Sigitas Parulskis
The poet, prose writer and translator Sigitas Parulskis (b. 1965) obtained a degree in Lithuanian language and literature from Vilnius University. After graduation, he worked for Aitvaras children’s newspaper, and daily newspapers such as Lietuvos aidas, Lietuvos rytas and Šiaurės Atėnai cultural weekly. His plays have been staged in Lithuanian theatres, including Iš gyvenimo vėlių (From the Life of Ghosts, directed by V. V. Landsbergis), P.S. Byla O.K. (P.S. Case O.K., directed by Oskaras Koršunovas), Barboros Radvilaitės testamentas (The Letters of Barbora Radvilaitė, directed by A. Latėnas), Keltininkas (The Ferryman, directed by P. Budraitis), Julija (directed by Kirilas Glušajevas). The play From the Life of Ghosts won the St. Christopher Award for best theatre debut of a young artist in 1996. Parulskis was awarded the Lithuanian National Prize for Culture and Arts. His works have been translated into Latvian, Italian, English, German, Norwegian, Swedish, Polish, French, Greek and other languages.

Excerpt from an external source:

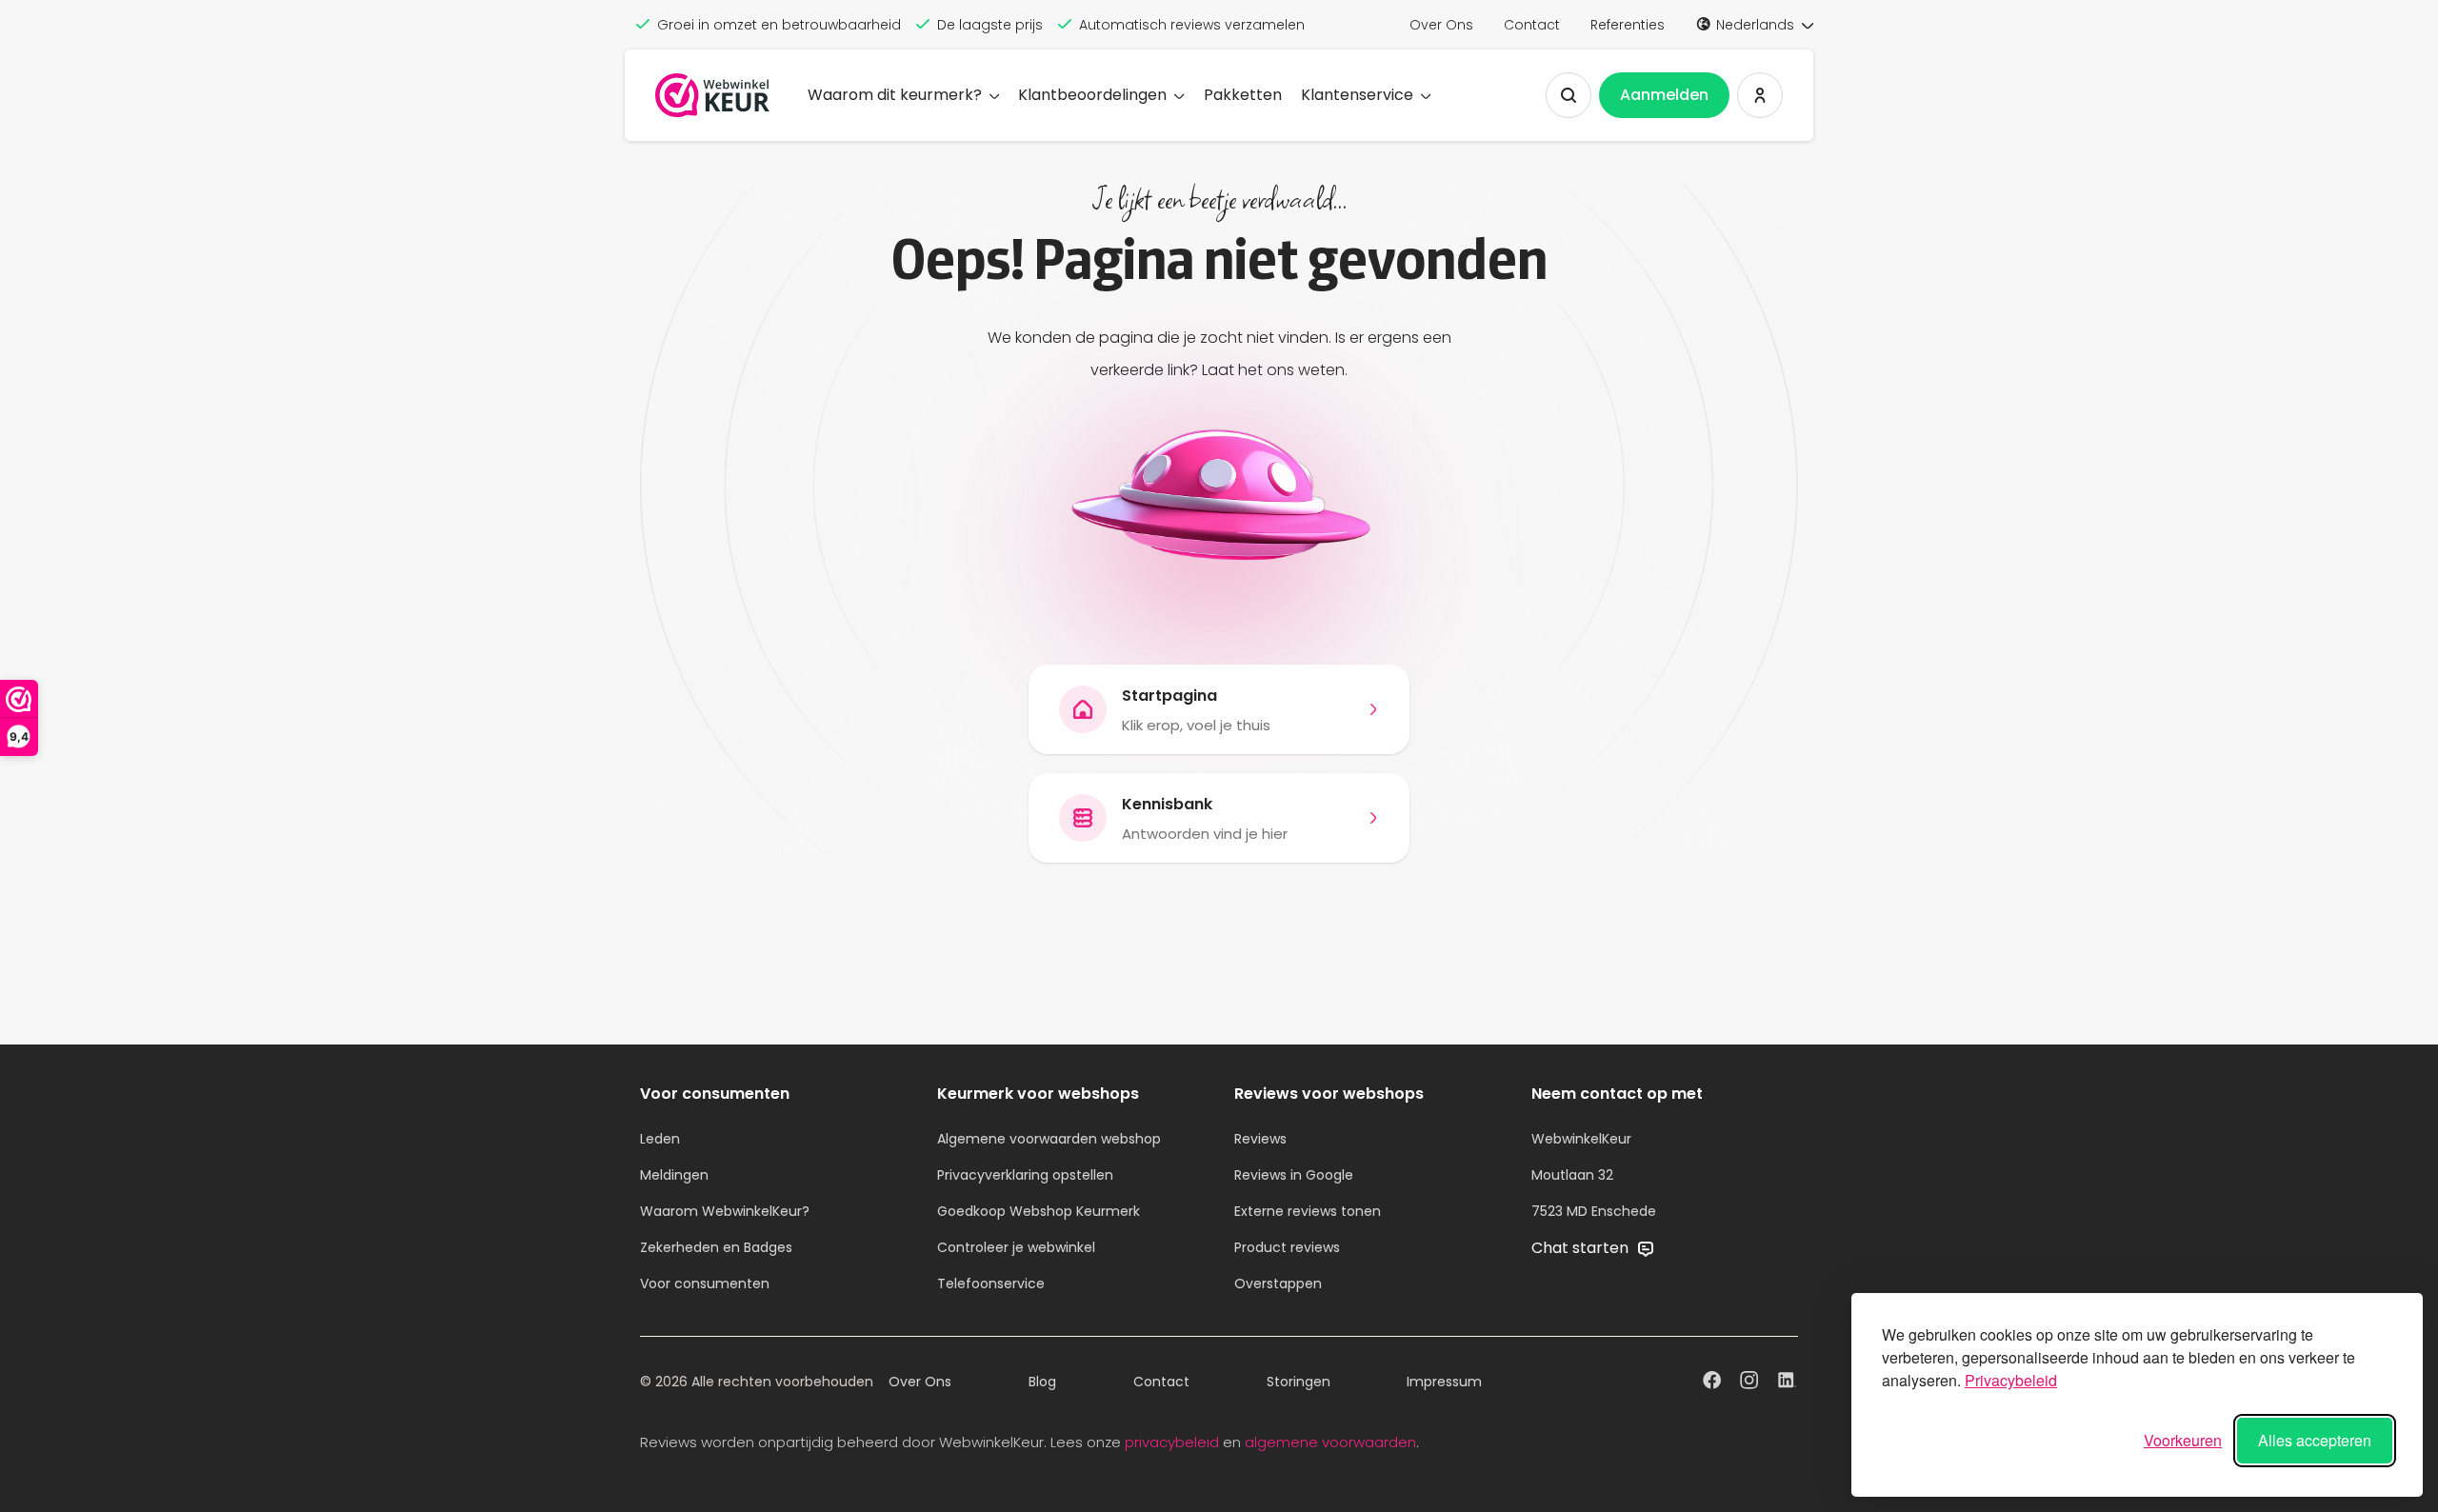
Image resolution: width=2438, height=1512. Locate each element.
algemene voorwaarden (1330, 1442)
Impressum (1444, 1381)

When he started writing for theatre, Sigitas Parulskis’s primary aim was to write in the language of his generation: “my generation’s fear of speaking about serious things opened the way for irony, parody and sarcasm”. Parulskis’s plays often feature a “turn” of classic stories (for example, in P.S. Case O.K., the biblical Abraham and Isaac episode ends up with the father being sacrificed), episodes of a performance within a performance, and the dominance of contemporary poetic language, especially the aesthetic of ugliness which is typical of Parulskis’s poetry.
In the play Julija (2020), the life story of the classic Lithuanian writer, Žemaitė (Julija Beniuševičiūtė-Žymantienė, 1854-1921), is revealed through the nuances of the life and creative work of an actress, Dora. Julija helps Dora, who is a contemporary artist, to contemplate the topics of love, career, personal relationships, freedom and emancipation. Sigitas Parulskis erases the boundaries between the performance and the actress’s personal life, as well as fiction and reality. He uses a lot of authentic texts (Žemaitė’s autobiography and letters), accentuating the classic writer’s progressive views (participating in women’s conventions, building an image by persistently wearing a rustic headscarf, expressing feelings in her love letters to a much younger man, and so on. Just as in Parulskis’s other dramatic works, Julija is concerned with the problem of a modern man’s relationship with cultural classics.